==== TEXT FOR ANALYSIS

This BBC feature article discusses the challenges that sea level rise poses for Miami, Florida in detail. Global sea level rise projected to occur in the coming decades due to human-induced climate change threatens coastal infrastructure in low-lying areas like southeast Florida.

Scientists who reviewed this story found it to be insightful and generally accurate. They note that care should be taken not to misinterpret short-term variations in local sea level rise trends, such as the higher rate of sea level rise in Florida over the past decade, which is not expected to continue over the long term.

See all the scientists’ annotations in context



These comments are the overall opinion of scientists on the article, they are substantiated by their knowledge in the field and by the content of the analysis in the annotations on the article.

Tal Ezer, Professor, Old Dominion University:
The information in this story is generally correct—the frequency and severity of flooding is accelerating due to sea level rise, and the quoted scientists from NOAA and FAU are credible experts in this field.

========

▶ ACTIVITY:
Reproduce word for word the stretch of the passage on Miami sea level rise from "See all the" through "on the article.". The listing that comes next is separate material, unrelated to the passage on Miami sea level rise.

==== PROVIDED RECORDS

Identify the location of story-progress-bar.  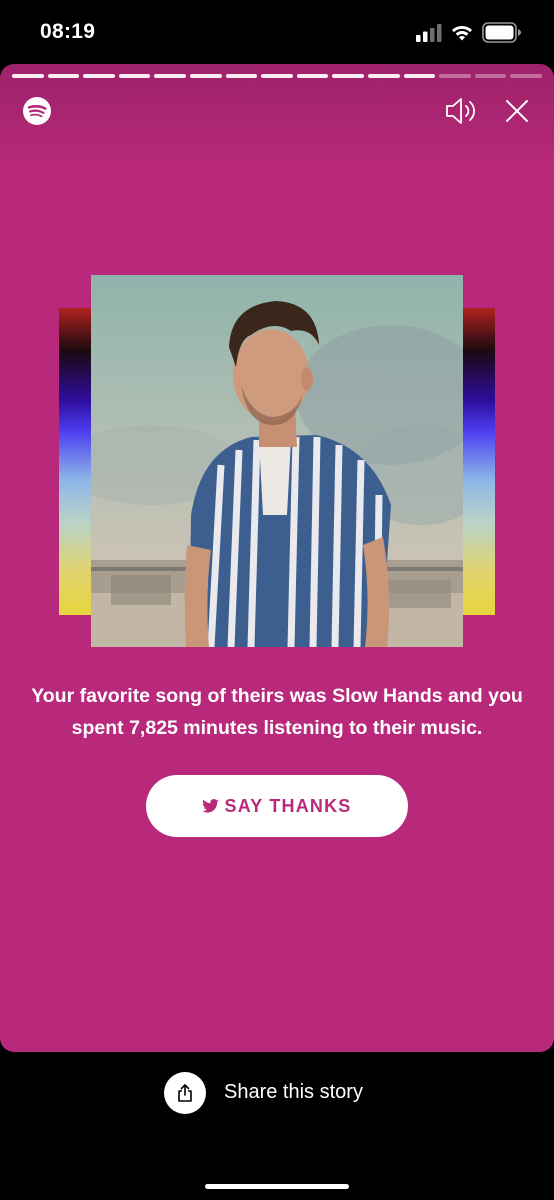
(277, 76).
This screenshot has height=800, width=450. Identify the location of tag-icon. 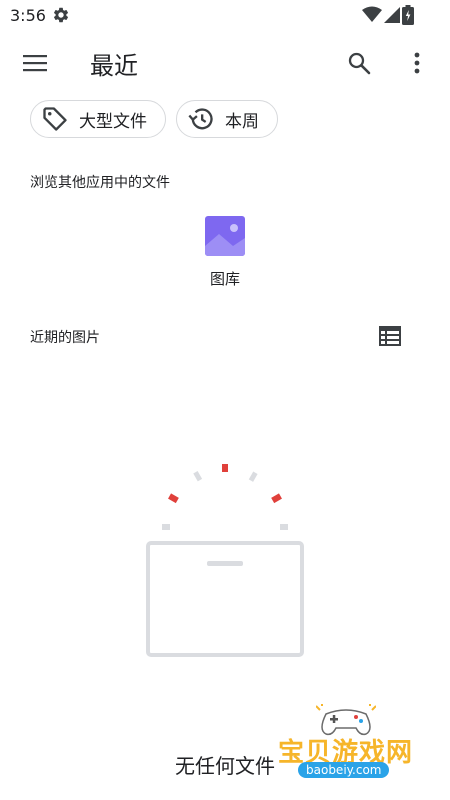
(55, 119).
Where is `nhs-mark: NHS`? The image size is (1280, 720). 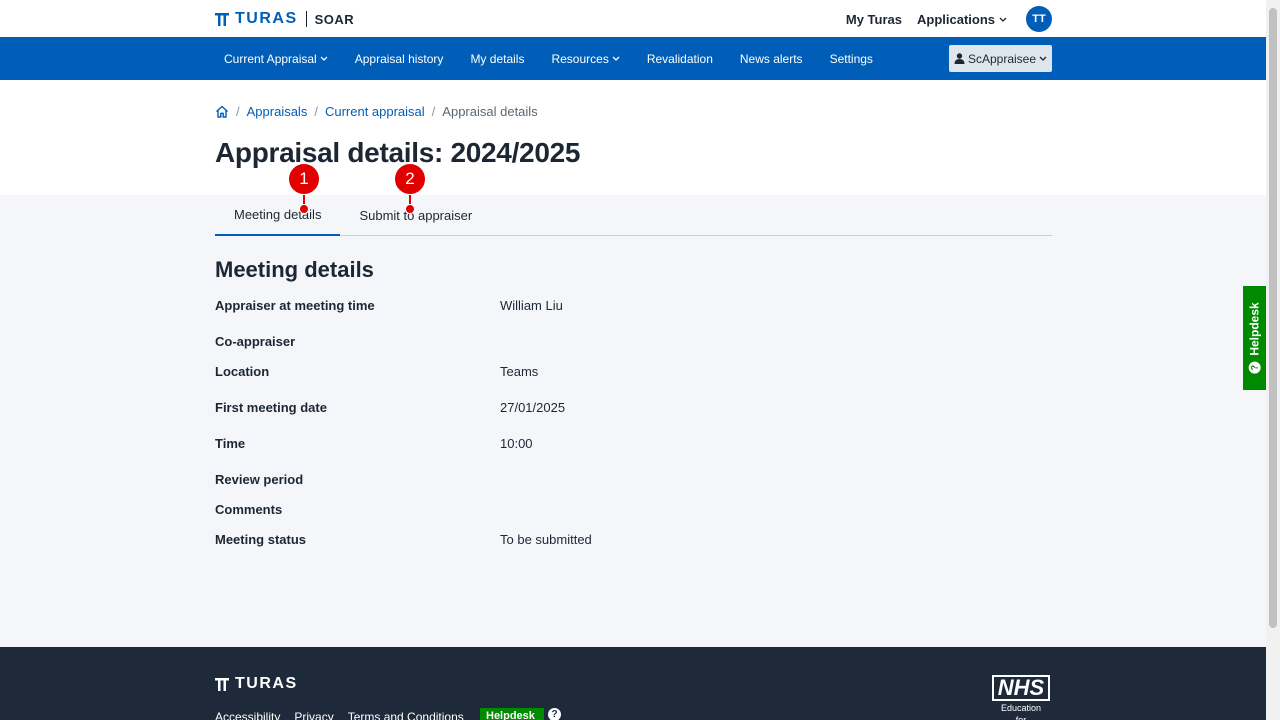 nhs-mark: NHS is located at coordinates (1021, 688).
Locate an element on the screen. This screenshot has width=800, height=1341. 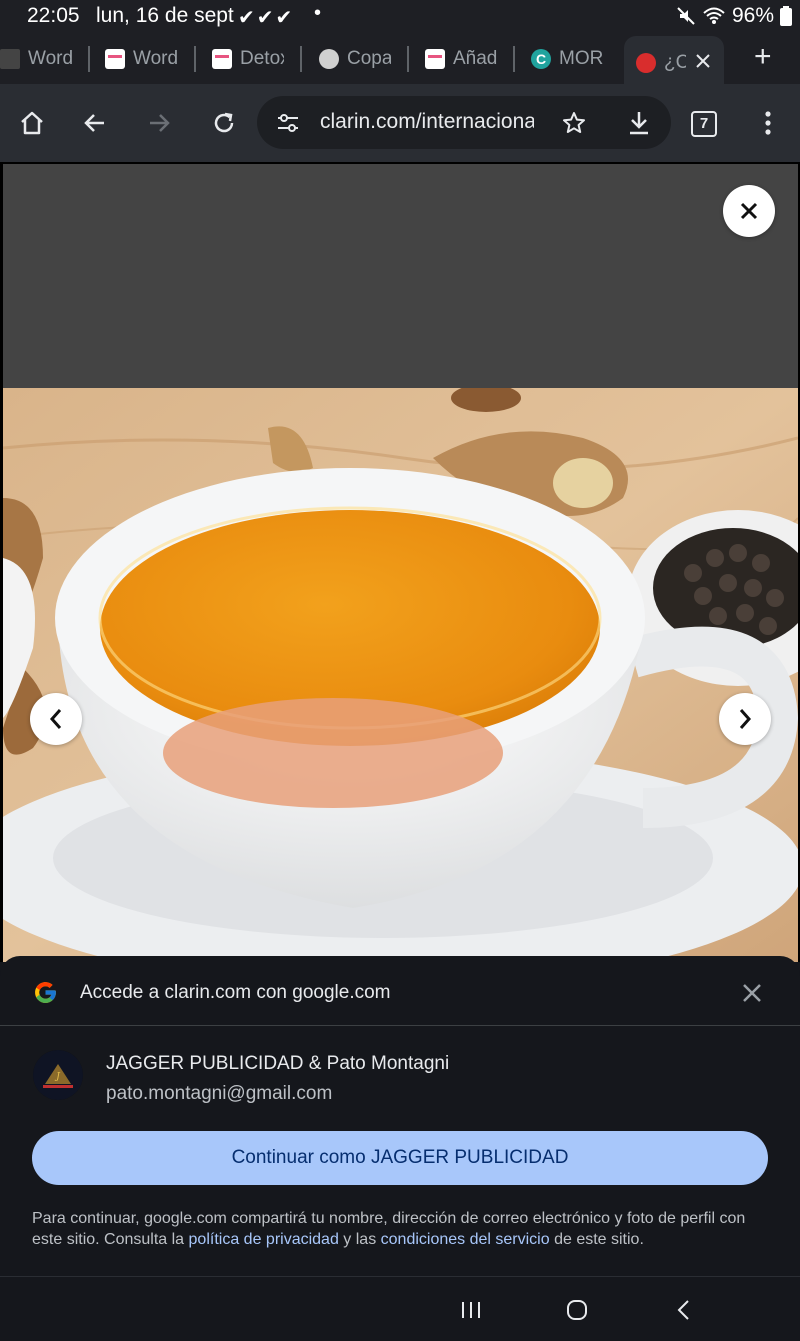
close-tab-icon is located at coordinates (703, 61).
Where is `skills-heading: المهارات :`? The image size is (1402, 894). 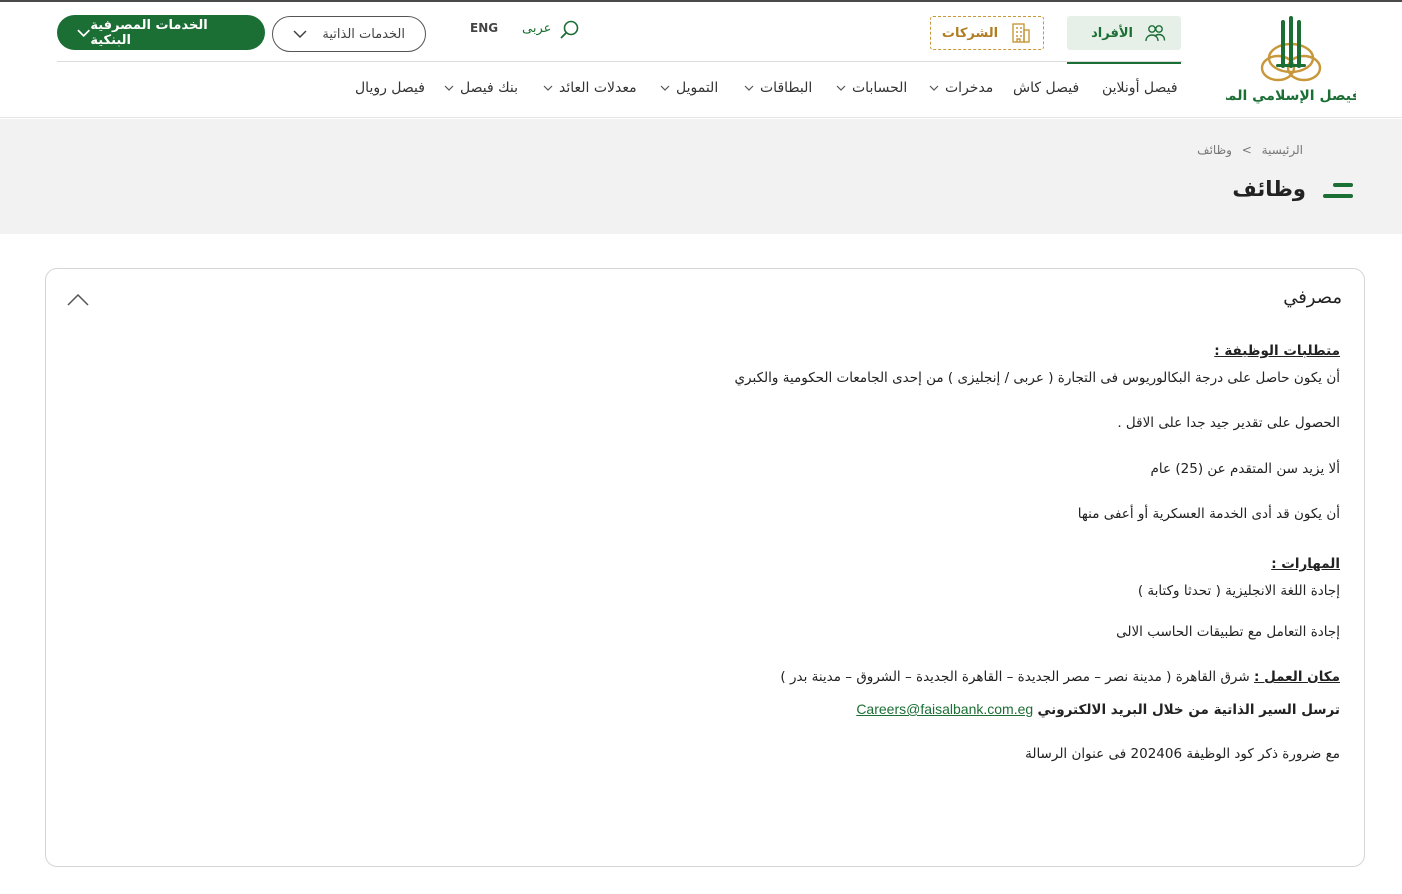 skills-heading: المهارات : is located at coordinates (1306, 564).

========

▶ TASK ANSWER:
See all the scientists’ annotations in context



These comments are the overall opinion of scientists on the article, they are substantiated by their knowledge in the field and by the content of the analysis in the annotations on the article.